= Nora Nash =

Activist

Nora Nash is a Sister of St. Francis of Philadelphia and shareholder activist. She is a member of the Philadelphia Coalition for Responsible Investment as well as the Interfaith Center on Corporate Responsibility (ICCR). Nash is also a speaker at Neumann University and other universities on justice and advocacy.

== Early life ==
Nash grew up in Limerick County, Ireland. In her early life, Nash dreamed of becoming a missionary in Africa, but in 1959, she arrived in Pennsylvania to join the Sisters of St. Francis, an order founded in 1855 by Mother Francis Bachmann, a Bavarian immigrant focused on social justice. Nash took her Franciscan vows of chastity, poverty, and obedience two years later, in 1961.
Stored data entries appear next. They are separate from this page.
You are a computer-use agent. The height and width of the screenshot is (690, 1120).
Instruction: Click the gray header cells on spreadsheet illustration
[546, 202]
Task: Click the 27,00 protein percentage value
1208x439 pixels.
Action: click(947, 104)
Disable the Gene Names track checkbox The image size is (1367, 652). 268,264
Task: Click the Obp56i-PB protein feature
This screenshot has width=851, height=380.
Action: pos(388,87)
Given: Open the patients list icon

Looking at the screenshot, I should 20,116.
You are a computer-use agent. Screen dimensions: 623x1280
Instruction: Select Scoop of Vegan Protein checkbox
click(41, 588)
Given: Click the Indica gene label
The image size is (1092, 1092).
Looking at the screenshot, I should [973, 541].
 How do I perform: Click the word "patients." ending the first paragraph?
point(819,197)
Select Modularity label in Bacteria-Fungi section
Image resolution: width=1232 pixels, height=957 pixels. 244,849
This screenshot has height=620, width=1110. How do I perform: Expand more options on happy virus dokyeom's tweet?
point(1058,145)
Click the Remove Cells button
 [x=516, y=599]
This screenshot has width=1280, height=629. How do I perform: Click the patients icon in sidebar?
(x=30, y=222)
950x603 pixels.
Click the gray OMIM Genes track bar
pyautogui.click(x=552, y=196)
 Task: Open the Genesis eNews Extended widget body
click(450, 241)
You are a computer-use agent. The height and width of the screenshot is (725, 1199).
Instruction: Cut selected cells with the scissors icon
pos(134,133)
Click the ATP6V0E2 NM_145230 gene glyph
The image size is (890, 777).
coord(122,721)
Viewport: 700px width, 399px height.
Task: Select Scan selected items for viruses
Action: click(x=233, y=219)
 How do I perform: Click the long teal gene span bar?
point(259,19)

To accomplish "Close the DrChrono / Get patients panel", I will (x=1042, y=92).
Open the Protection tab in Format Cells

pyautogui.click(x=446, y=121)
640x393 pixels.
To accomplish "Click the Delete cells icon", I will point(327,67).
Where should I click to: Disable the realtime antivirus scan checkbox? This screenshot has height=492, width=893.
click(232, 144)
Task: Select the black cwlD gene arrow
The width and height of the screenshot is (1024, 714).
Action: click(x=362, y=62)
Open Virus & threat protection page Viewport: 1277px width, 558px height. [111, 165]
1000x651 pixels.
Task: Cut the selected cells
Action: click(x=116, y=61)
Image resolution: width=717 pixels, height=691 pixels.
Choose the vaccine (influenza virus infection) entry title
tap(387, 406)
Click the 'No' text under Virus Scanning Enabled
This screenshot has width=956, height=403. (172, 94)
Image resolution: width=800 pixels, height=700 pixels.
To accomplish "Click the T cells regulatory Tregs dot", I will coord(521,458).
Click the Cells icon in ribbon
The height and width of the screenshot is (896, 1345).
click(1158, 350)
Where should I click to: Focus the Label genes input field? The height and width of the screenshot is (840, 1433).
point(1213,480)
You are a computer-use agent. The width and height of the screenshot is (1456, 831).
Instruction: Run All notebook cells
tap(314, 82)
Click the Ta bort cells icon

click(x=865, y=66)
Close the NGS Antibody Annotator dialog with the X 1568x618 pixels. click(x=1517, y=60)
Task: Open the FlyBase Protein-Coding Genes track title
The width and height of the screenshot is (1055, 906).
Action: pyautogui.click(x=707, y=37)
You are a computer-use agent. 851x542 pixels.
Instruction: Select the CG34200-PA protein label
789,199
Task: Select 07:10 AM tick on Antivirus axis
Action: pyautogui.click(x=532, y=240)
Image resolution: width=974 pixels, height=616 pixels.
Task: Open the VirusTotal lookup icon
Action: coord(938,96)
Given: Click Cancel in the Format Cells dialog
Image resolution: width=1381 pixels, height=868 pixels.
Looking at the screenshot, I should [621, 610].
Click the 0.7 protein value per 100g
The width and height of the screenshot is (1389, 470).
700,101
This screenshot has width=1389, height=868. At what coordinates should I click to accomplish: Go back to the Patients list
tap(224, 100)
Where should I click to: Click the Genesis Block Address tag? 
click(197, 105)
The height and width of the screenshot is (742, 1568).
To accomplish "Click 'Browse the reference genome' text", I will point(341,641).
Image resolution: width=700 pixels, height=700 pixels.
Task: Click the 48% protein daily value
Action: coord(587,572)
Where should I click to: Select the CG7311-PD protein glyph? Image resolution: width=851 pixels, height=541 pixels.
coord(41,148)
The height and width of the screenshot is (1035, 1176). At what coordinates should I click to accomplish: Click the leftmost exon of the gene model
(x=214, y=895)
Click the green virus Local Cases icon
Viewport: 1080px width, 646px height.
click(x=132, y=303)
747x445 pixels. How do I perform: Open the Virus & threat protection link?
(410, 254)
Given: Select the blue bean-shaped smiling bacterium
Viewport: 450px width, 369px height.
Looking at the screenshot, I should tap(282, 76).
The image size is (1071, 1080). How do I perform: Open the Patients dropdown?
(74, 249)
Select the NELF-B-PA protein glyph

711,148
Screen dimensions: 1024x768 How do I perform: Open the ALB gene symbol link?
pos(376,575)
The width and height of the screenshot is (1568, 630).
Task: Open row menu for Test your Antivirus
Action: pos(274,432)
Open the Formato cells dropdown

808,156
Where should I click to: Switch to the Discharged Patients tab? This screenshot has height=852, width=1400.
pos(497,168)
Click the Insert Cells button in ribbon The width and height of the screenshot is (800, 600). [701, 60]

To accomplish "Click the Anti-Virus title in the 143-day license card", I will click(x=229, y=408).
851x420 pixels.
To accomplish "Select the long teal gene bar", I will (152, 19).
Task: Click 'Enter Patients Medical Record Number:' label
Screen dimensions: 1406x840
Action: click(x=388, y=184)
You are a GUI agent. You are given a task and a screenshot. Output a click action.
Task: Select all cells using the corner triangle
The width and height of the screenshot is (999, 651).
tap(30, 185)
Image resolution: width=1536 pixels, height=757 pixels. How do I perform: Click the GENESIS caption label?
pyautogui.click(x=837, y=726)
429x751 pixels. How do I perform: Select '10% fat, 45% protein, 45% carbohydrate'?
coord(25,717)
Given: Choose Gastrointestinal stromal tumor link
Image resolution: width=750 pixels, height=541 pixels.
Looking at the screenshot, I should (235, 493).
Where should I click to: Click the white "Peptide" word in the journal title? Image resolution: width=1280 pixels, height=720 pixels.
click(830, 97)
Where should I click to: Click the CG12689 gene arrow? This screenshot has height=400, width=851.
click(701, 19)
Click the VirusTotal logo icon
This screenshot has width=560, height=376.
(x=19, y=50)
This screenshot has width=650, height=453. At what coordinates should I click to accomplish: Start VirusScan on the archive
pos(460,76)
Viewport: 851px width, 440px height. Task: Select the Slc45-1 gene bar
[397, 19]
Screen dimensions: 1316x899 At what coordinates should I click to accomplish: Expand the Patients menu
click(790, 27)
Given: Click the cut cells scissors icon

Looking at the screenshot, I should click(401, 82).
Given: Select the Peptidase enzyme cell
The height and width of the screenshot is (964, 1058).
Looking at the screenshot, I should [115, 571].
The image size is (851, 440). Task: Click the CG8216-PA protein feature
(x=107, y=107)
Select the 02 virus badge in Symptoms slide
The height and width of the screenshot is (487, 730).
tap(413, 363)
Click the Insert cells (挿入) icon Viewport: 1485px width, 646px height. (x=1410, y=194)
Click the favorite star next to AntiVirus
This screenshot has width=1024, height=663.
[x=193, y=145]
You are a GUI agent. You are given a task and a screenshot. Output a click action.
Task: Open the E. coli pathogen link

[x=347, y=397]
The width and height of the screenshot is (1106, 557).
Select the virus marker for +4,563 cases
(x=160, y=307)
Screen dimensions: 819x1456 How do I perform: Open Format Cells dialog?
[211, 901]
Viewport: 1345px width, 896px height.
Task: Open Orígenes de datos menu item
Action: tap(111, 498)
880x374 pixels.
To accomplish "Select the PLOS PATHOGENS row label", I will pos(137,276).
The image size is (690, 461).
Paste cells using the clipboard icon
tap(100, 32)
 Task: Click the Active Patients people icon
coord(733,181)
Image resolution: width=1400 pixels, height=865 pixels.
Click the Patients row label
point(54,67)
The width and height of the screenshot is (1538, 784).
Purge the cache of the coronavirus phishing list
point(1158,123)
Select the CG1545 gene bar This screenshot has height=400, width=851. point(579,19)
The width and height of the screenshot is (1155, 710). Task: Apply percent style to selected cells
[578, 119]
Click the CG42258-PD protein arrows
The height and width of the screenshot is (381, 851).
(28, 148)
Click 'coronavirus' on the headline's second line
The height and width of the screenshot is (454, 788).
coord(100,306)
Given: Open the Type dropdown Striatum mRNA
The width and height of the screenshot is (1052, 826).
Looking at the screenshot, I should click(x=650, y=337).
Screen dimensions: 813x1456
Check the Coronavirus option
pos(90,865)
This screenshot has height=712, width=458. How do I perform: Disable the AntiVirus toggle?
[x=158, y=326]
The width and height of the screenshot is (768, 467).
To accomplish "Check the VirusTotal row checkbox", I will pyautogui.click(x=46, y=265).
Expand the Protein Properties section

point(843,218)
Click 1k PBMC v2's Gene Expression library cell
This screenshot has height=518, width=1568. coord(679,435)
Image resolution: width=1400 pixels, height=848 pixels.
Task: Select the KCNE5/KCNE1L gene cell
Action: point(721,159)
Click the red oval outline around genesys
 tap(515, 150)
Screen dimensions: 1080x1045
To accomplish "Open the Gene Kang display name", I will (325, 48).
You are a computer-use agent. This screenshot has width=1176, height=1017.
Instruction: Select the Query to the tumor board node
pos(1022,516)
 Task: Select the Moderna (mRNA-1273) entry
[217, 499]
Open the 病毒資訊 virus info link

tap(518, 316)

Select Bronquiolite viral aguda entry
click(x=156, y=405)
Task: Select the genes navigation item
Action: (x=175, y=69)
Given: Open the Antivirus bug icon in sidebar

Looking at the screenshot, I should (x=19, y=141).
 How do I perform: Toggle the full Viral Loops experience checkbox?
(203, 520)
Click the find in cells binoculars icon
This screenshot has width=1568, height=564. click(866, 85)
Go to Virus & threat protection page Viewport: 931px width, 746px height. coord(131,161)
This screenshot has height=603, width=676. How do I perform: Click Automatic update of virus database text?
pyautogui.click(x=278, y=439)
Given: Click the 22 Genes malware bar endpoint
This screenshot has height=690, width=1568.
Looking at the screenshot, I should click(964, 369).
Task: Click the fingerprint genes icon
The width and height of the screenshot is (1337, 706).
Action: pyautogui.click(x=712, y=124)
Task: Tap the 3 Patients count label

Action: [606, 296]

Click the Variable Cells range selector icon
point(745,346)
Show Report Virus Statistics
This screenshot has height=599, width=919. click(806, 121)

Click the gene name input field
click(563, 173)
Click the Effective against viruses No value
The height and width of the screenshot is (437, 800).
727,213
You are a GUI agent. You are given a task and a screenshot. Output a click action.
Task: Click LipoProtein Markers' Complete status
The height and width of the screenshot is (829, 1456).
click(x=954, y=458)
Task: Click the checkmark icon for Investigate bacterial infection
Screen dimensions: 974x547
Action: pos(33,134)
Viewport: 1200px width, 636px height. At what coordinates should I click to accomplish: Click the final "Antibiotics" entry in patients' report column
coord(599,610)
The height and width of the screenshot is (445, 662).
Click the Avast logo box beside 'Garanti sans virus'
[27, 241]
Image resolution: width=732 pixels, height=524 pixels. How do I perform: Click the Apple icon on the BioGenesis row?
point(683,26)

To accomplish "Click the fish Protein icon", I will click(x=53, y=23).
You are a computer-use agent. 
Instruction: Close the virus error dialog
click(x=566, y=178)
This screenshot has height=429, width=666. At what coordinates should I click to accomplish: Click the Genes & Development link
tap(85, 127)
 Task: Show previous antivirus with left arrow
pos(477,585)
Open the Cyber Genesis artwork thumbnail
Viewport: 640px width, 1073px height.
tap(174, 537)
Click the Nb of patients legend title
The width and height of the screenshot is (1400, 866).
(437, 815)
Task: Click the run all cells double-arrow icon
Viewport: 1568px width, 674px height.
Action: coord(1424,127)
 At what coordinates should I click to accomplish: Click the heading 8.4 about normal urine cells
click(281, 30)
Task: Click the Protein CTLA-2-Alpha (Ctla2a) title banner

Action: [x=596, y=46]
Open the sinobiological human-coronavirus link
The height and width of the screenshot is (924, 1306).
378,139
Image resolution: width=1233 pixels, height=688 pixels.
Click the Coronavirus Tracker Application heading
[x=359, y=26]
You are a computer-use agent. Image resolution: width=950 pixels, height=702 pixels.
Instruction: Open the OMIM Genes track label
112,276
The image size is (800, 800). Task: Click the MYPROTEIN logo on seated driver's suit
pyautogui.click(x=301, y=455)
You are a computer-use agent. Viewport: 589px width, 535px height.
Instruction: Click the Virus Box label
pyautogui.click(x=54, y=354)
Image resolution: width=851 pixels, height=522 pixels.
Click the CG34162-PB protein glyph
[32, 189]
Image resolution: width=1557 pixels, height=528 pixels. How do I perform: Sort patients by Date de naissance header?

== Shareholder advocacy ==

Nash is the director of corporate responsibility for the Sisters of St. Francis of Philadelphia.

=== Wells Fargo ===
On April 24, 2017, Mercury news reported that Nash was a co-filer of a resolution that demanded that Wells Fargo's board order a comprehensive report about the root causes of the bank's fraudulent activity in a September 2016 scandal involving unauthorized cross-selling and the creation of fake accounts, and the steps taken to improve risk management and control processes.

=== Exxon Mobil ===
Nash was part of a group of investors, who in 2017, put forth a historic climate-change resolution at ExxonMobil which was passed with 62 percent of shareholders voting "yes". ExxonMobil board had recommended voting against the resolution.

== Awards and recognition ==
Nash has been recognized by the Interfaith Center on Corporate Responsibility as well as in a November 12, 2011 profile in the New York Times which referred to Nash as "one of the most surprising" corporate activists for her shareholder advocacy work.